------ Dataset records

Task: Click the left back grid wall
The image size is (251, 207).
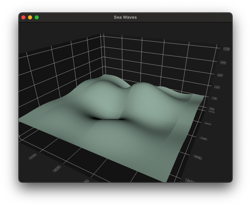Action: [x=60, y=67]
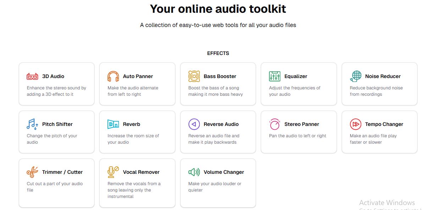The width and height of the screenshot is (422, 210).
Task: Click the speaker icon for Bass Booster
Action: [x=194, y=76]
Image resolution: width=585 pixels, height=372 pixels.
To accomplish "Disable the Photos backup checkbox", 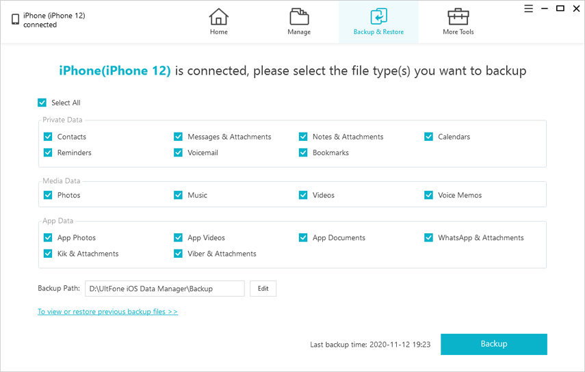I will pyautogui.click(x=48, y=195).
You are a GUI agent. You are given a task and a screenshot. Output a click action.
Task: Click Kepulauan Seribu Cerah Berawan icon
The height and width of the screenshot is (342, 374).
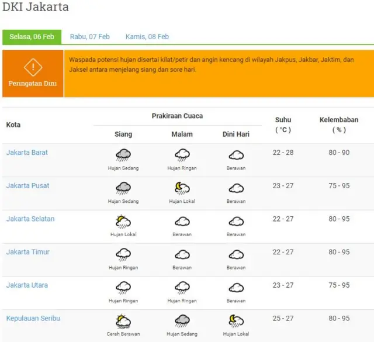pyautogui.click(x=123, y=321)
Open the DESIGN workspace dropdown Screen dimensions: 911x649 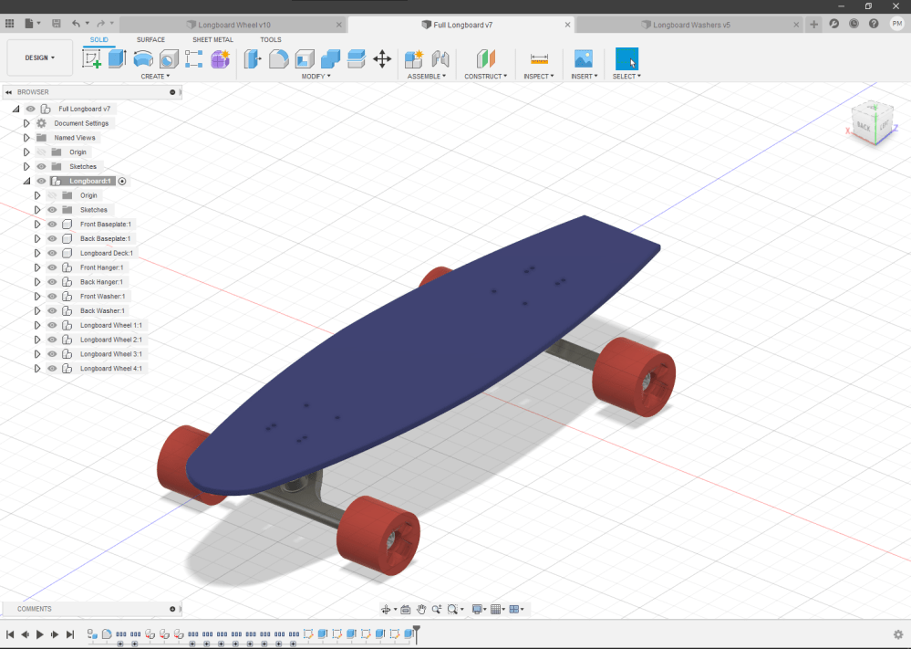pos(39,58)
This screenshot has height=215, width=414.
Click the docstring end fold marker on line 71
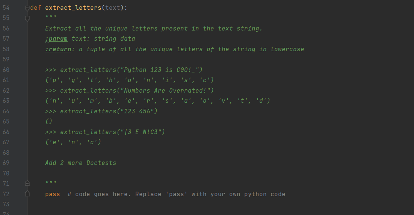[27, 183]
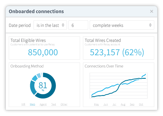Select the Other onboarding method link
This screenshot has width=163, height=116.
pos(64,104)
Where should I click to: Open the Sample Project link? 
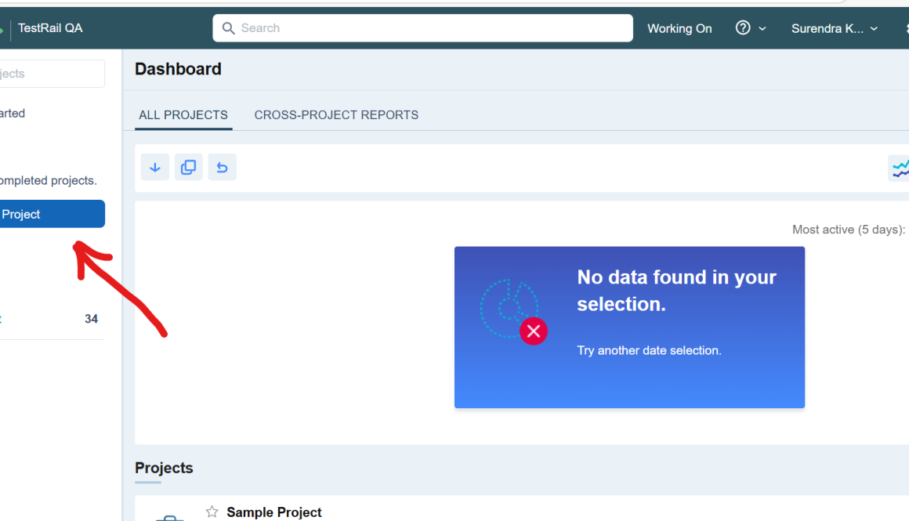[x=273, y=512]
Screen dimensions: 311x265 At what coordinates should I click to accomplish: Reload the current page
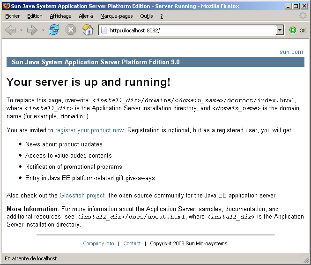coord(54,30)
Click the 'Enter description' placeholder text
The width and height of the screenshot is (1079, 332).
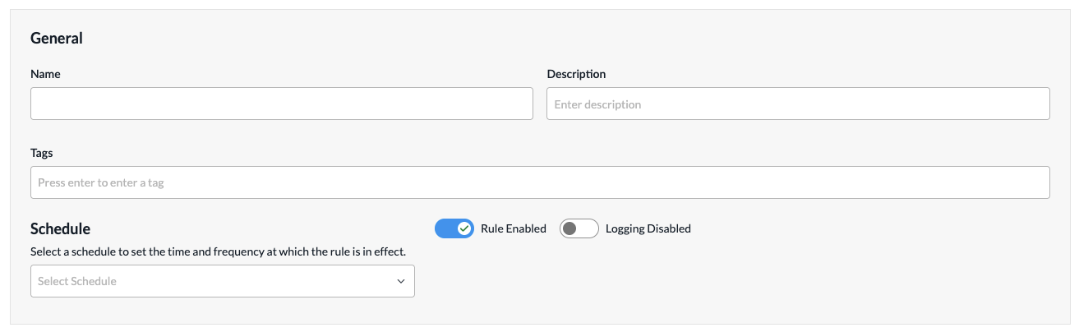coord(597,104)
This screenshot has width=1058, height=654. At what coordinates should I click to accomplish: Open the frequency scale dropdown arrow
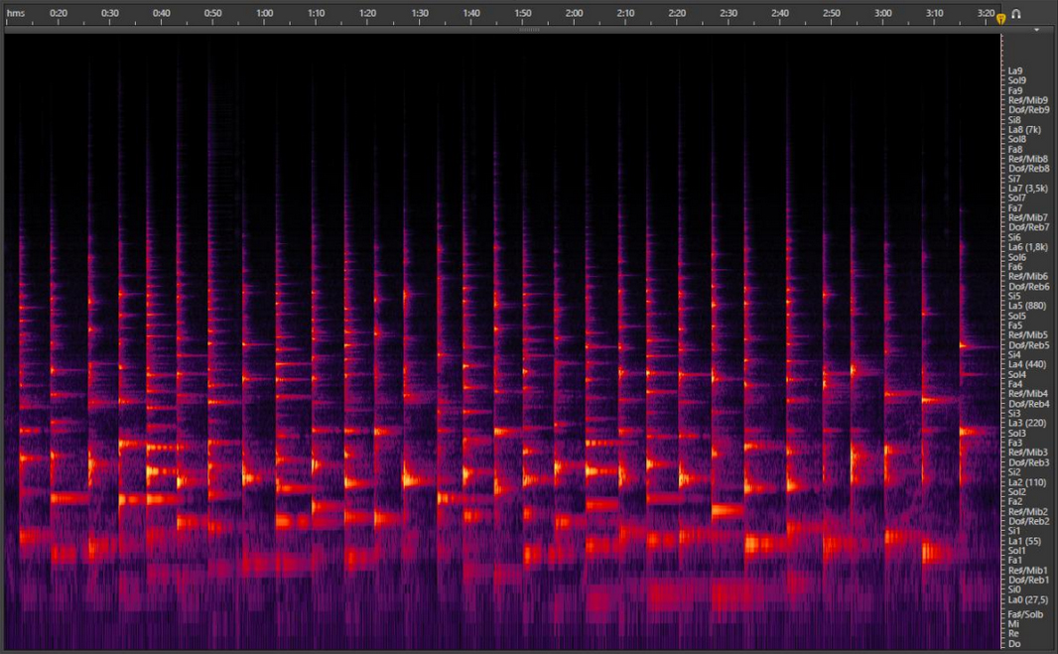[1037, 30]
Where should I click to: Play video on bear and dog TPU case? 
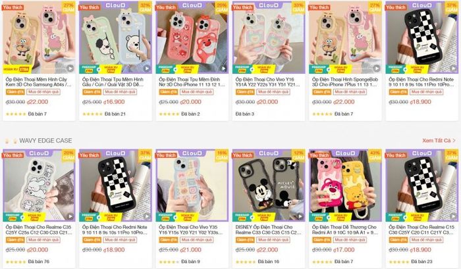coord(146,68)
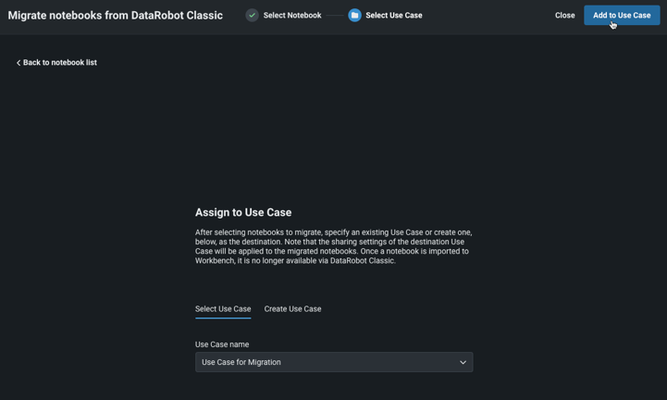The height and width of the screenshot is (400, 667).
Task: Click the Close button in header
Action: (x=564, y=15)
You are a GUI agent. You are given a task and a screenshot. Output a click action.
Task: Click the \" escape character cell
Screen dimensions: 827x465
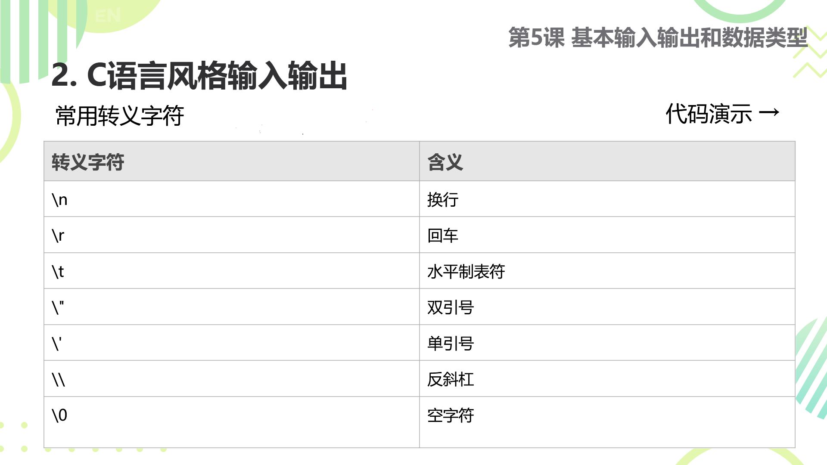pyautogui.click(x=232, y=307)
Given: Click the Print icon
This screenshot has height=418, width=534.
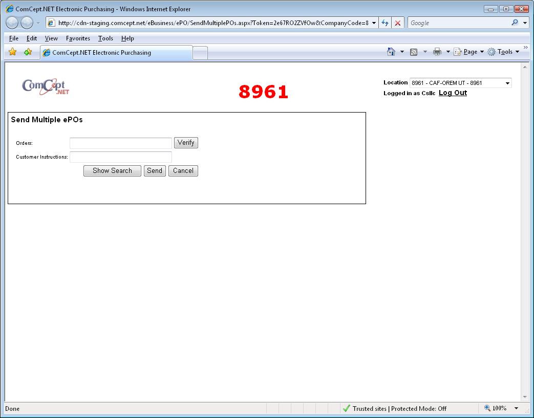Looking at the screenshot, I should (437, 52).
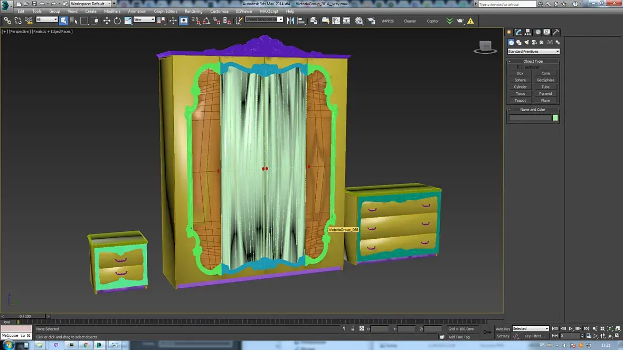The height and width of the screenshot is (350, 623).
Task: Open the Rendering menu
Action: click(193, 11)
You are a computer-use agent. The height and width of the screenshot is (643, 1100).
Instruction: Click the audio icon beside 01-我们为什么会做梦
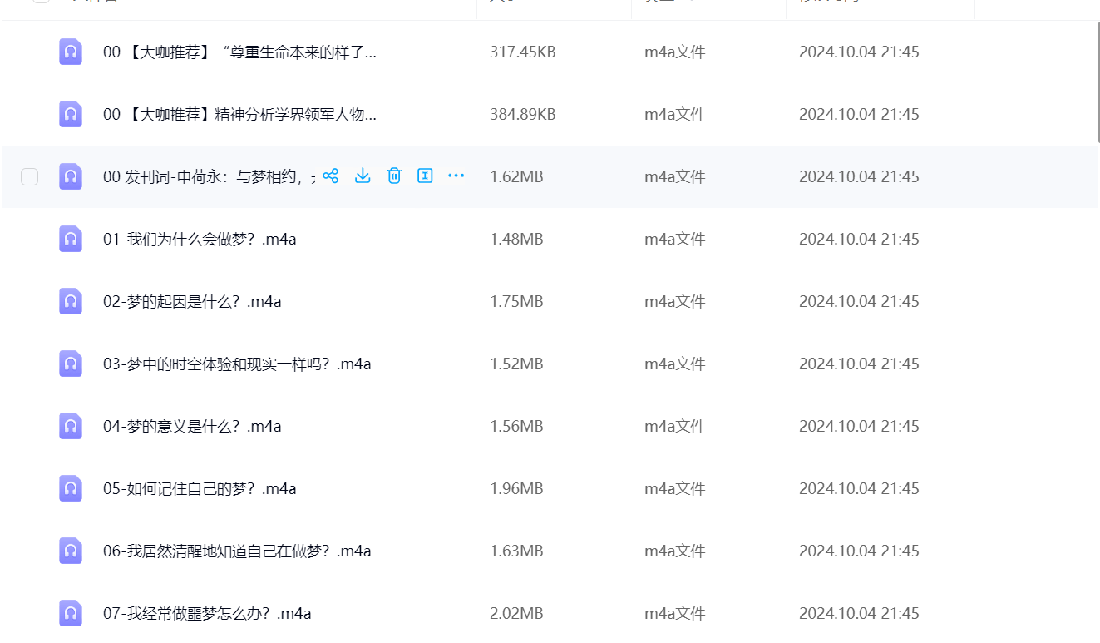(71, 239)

------------

What to work on: Transcribe the lines above exactly, beginning at the one with "This screenshot has height=215, width=414." and ending at the one with "Click the 'Enter". Include both; exclude the pictures.

Response:
This screenshot has height=215, width=414.
Click the docstring end fold marker on line 71
[27, 183]
Select the Other onboarding method link
This screenshot has width=163, height=116.
pos(64,104)
Where should I click to: Open the Sample Project link? 
[x=273, y=512]
Screen dimensions: 311x265 At what coordinates should I click to accomplish: Reload the current page
coord(54,30)
Click the 'Enter description' placeholder text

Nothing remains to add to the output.